EXERCISE INSTRUCTIONS - Among the lines below, keep only those from the one containing "Task: Tap the Saúde hospital icon" through the one containing "Click the CD", and reproduce them exactly.

DATA EXTRACT -
>>>>>

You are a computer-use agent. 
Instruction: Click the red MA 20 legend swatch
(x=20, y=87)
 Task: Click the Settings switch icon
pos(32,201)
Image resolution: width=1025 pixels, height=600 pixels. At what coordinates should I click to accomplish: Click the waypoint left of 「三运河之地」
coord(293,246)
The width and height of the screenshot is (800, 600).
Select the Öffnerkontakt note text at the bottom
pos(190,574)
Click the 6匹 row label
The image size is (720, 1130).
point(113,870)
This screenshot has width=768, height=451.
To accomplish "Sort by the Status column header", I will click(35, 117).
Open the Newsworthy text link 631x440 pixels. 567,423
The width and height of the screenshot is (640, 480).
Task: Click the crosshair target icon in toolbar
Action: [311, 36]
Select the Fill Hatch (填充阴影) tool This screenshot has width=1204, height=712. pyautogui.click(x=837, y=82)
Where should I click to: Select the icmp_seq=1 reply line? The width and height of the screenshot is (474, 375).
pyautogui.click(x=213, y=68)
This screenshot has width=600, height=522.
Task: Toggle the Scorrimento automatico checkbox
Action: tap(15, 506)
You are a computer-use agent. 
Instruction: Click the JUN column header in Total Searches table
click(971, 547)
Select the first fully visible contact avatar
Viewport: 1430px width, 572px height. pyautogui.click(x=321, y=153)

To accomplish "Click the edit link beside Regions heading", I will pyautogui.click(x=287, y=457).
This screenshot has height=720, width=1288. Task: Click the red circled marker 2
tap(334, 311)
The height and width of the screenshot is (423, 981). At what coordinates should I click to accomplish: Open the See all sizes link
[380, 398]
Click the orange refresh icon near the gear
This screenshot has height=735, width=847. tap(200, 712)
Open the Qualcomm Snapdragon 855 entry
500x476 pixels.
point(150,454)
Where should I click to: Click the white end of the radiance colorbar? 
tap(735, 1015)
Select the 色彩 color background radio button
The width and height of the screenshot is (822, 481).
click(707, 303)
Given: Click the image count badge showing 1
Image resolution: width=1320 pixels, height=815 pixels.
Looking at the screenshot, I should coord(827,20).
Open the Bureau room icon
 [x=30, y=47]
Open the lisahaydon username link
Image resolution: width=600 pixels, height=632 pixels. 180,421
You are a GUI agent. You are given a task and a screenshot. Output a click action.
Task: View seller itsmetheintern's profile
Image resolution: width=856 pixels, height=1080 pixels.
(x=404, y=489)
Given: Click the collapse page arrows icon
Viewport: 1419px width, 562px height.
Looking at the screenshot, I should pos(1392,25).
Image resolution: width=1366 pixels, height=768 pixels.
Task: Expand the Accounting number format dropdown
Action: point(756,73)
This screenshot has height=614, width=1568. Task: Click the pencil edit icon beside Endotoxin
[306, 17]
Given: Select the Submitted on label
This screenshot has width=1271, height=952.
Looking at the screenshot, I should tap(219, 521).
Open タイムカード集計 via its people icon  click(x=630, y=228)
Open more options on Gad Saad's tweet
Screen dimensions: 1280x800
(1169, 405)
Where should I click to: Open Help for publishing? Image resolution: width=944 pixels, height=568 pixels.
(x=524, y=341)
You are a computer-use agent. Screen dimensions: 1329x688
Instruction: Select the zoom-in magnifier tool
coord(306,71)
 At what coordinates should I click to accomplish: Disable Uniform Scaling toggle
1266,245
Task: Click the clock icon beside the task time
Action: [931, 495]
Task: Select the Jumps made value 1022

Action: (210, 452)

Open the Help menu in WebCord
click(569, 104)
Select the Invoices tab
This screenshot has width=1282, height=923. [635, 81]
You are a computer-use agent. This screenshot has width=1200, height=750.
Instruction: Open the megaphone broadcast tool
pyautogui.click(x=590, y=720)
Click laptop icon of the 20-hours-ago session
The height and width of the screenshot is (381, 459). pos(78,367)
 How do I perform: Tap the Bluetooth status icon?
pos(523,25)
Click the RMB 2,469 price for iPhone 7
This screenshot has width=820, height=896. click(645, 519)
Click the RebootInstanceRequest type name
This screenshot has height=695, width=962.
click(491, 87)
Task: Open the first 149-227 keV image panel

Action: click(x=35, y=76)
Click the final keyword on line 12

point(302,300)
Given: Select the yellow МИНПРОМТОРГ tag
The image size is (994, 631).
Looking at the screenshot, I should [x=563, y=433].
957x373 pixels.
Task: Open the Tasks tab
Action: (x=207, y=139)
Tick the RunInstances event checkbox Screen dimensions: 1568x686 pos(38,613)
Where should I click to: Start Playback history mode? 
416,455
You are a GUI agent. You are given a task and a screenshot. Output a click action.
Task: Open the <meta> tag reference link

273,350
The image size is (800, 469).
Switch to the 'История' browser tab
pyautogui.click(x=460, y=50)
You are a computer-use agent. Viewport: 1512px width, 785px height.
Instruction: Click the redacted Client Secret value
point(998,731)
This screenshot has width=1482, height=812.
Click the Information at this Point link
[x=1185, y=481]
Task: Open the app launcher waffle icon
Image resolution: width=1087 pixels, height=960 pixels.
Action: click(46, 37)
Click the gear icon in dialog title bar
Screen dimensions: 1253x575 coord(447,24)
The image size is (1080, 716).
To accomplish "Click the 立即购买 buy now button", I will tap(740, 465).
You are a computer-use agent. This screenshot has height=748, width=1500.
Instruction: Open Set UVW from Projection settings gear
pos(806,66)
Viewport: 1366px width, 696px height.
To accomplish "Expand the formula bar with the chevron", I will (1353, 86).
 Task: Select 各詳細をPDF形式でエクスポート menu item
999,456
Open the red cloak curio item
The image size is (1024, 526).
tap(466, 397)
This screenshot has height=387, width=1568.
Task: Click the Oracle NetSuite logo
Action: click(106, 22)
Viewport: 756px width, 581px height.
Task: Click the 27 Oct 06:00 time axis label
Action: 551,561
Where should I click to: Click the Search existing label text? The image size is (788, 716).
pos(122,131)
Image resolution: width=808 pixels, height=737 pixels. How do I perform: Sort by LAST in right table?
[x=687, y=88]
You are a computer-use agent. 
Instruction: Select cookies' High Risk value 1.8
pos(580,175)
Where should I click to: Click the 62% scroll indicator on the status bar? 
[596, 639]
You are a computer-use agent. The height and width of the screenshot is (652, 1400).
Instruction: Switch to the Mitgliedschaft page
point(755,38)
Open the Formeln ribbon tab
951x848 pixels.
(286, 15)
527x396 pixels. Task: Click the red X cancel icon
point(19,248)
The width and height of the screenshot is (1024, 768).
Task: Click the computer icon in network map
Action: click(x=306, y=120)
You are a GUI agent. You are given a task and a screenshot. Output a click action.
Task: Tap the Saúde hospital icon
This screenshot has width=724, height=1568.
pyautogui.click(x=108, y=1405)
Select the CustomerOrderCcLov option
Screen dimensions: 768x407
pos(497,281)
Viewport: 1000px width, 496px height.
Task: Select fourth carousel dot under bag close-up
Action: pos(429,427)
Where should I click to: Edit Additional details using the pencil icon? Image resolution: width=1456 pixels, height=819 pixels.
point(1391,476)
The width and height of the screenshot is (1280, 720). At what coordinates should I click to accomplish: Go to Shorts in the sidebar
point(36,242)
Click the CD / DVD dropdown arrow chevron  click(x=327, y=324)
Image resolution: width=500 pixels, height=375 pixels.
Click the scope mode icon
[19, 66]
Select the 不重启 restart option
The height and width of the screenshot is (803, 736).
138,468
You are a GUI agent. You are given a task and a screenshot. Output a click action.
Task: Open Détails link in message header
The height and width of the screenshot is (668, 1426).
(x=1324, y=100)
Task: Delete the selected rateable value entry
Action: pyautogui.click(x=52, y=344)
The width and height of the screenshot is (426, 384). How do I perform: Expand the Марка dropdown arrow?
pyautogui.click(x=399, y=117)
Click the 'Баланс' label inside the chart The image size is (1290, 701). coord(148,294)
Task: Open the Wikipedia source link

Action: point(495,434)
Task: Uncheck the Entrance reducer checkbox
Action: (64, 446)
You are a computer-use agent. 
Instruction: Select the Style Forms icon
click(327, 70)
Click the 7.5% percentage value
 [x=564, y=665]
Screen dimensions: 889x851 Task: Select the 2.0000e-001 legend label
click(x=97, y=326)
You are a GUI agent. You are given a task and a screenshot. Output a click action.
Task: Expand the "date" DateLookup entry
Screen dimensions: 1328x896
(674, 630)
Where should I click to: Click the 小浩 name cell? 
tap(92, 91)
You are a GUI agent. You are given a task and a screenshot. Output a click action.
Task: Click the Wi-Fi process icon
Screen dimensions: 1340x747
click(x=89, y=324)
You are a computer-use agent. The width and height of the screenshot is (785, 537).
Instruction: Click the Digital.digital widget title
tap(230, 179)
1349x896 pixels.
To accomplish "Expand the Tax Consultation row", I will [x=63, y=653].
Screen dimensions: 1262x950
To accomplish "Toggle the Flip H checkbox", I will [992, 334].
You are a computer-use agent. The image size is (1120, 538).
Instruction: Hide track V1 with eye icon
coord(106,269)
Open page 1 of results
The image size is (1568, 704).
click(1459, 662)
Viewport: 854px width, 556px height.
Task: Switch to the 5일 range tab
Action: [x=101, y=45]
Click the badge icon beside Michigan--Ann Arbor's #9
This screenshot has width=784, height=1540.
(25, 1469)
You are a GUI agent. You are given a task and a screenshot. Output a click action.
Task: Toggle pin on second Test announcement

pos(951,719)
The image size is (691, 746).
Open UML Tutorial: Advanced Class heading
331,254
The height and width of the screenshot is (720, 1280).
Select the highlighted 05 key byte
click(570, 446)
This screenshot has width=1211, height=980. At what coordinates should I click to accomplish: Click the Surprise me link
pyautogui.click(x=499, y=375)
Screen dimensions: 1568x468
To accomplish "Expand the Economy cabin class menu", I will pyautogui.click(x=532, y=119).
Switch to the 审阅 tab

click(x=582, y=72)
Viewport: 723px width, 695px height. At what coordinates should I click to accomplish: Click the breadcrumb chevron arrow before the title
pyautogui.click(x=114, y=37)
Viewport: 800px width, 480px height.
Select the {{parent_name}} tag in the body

<<<<<

REPLY TO THE TASK -
Task: Tap the Saúde hospital icon
This screenshot has width=724, height=1568.
pyautogui.click(x=108, y=1405)
Select the CustomerOrderCcLov option
Screen dimensions: 768x407
pos(497,281)
Viewport: 1000px width, 496px height.
Task: Select fourth carousel dot under bag close-up
Action: pos(429,427)
Where should I click to: Edit Additional details using the pencil icon? Image resolution: width=1456 pixels, height=819 pixels.
point(1391,476)
The width and height of the screenshot is (1280, 720). At what coordinates should I click to accomplish: Go to Shorts in the sidebar
point(36,242)
Click the CD / DVD dropdown arrow chevron  click(x=327, y=324)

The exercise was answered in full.